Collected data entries
◆ ◆ ◆ ◆ ◆

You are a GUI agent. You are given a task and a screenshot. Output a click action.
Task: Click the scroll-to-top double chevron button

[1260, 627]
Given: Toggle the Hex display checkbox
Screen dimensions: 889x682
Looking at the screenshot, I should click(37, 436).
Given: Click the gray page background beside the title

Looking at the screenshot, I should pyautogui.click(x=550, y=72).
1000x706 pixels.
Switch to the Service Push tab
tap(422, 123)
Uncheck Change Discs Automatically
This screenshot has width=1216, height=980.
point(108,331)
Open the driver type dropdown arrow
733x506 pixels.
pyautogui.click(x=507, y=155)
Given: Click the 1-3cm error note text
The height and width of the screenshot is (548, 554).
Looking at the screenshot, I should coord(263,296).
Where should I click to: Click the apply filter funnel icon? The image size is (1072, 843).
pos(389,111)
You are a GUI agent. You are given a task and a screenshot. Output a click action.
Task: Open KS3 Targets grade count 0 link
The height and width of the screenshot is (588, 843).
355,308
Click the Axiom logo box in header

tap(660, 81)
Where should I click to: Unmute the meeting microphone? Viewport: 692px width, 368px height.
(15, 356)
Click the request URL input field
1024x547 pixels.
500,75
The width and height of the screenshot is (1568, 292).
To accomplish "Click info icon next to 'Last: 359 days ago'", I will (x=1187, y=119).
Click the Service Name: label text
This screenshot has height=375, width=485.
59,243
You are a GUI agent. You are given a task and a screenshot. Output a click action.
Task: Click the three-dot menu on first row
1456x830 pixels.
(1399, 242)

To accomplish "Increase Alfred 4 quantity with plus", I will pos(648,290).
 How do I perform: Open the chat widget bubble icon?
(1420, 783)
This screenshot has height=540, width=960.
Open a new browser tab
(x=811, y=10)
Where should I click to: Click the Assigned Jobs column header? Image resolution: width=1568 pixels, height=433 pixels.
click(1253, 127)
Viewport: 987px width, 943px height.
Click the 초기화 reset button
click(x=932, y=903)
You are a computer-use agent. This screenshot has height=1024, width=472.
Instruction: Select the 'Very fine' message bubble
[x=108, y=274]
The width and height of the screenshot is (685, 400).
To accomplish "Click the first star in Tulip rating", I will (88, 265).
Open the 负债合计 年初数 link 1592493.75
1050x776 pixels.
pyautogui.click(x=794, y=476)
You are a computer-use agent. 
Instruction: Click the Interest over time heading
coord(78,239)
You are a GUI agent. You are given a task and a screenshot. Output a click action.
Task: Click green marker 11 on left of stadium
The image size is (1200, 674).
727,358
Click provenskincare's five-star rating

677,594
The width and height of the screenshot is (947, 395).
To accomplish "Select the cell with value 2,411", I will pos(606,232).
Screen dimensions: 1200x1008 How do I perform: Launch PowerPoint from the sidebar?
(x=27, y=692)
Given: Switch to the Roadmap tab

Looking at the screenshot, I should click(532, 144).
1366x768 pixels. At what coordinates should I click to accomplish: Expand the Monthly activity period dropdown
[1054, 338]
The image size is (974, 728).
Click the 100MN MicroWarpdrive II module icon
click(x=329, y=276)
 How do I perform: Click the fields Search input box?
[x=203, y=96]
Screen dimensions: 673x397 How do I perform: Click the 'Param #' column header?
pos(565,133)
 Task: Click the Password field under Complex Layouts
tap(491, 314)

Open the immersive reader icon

◆ ◆ ◆ ◆ ◆

WHAT IS REQUIRED:
All of the records above are to be returned exactly as they stand.

EXERCISE RESULT:
You are a GUI agent. You are given a task and a screenshot. Output a click action.
Task: Click the scroll-to-top double chevron button

[1260, 627]
Given: Toggle the Hex display checkbox
Screen dimensions: 889x682
Looking at the screenshot, I should click(37, 436).
Given: Click the gray page background beside the title

Looking at the screenshot, I should pyautogui.click(x=550, y=72).
1000x706 pixels.
Switch to the Service Push tab
tap(422, 123)
Uncheck Change Discs Automatically
This screenshot has width=1216, height=980.
point(108,331)
Open the driver type dropdown arrow
733x506 pixels.
pyautogui.click(x=507, y=155)
Given: Click the 1-3cm error note text
The height and width of the screenshot is (548, 554).
Looking at the screenshot, I should coord(263,296).
Where should I click to: Click the apply filter funnel icon? The image size is (1072, 843).
pos(389,111)
You are a GUI agent. You are given a task and a screenshot. Output a click action.
Task: Open KS3 Targets grade count 0 link
The height and width of the screenshot is (588, 843).
355,308
Click the Axiom logo box in header

tap(660, 81)
Where should I click to: Unmute the meeting microphone? Viewport: 692px width, 368px height.
(15, 356)
Click the request URL input field
1024x547 pixels.
500,75
The width and height of the screenshot is (1568, 292).
To accomplish "Click info icon next to 'Last: 359 days ago'", I will (x=1187, y=119).
Click the Service Name: label text
This screenshot has height=375, width=485.
59,243
You are a GUI agent. You are given a task and a screenshot. Output a click action.
Task: Click the three-dot menu on first row
1456x830 pixels.
(1399, 242)

To accomplish "Increase Alfred 4 quantity with plus", I will pos(648,290).
 How do I perform: Open the chat widget bubble icon?
(1420, 783)
This screenshot has height=540, width=960.
Open a new browser tab
(x=811, y=10)
Where should I click to: Click the Assigned Jobs column header? Image resolution: width=1568 pixels, height=433 pixels.
click(1253, 127)
Viewport: 987px width, 943px height.
Click the 초기화 reset button
click(x=932, y=903)
You are a computer-use agent. This screenshot has height=1024, width=472.
Instruction: Select the 'Very fine' message bubble
[x=108, y=274]
The width and height of the screenshot is (685, 400).
To accomplish "Click the first star in Tulip rating", I will (88, 265).
Open the 负债合计 年初数 link 1592493.75
1050x776 pixels.
pyautogui.click(x=794, y=476)
You are a computer-use agent. 
Instruction: Click the Interest over time heading
coord(78,239)
You are a GUI agent. You are given a task and a screenshot. Output a click action.
Task: Click green marker 11 on left of stadium
The image size is (1200, 674).
727,358
Click provenskincare's five-star rating

677,594
The width and height of the screenshot is (947, 395).
To accomplish "Select the cell with value 2,411", I will pos(606,232).
Screen dimensions: 1200x1008 How do I perform: Launch PowerPoint from the sidebar?
(x=27, y=692)
Given: Switch to the Roadmap tab

Looking at the screenshot, I should click(532, 144).
1366x768 pixels. At what coordinates should I click to accomplish: Expand the Monthly activity period dropdown
[1054, 338]
The image size is (974, 728).
Click the 100MN MicroWarpdrive II module icon
click(x=329, y=276)
 How do I perform: Click the fields Search input box?
[x=203, y=96]
Screen dimensions: 673x397 How do I perform: Click the 'Param #' column header?
pos(565,133)
 Task: Click the Password field under Complex Layouts
tap(491, 314)

Open the immersive reader icon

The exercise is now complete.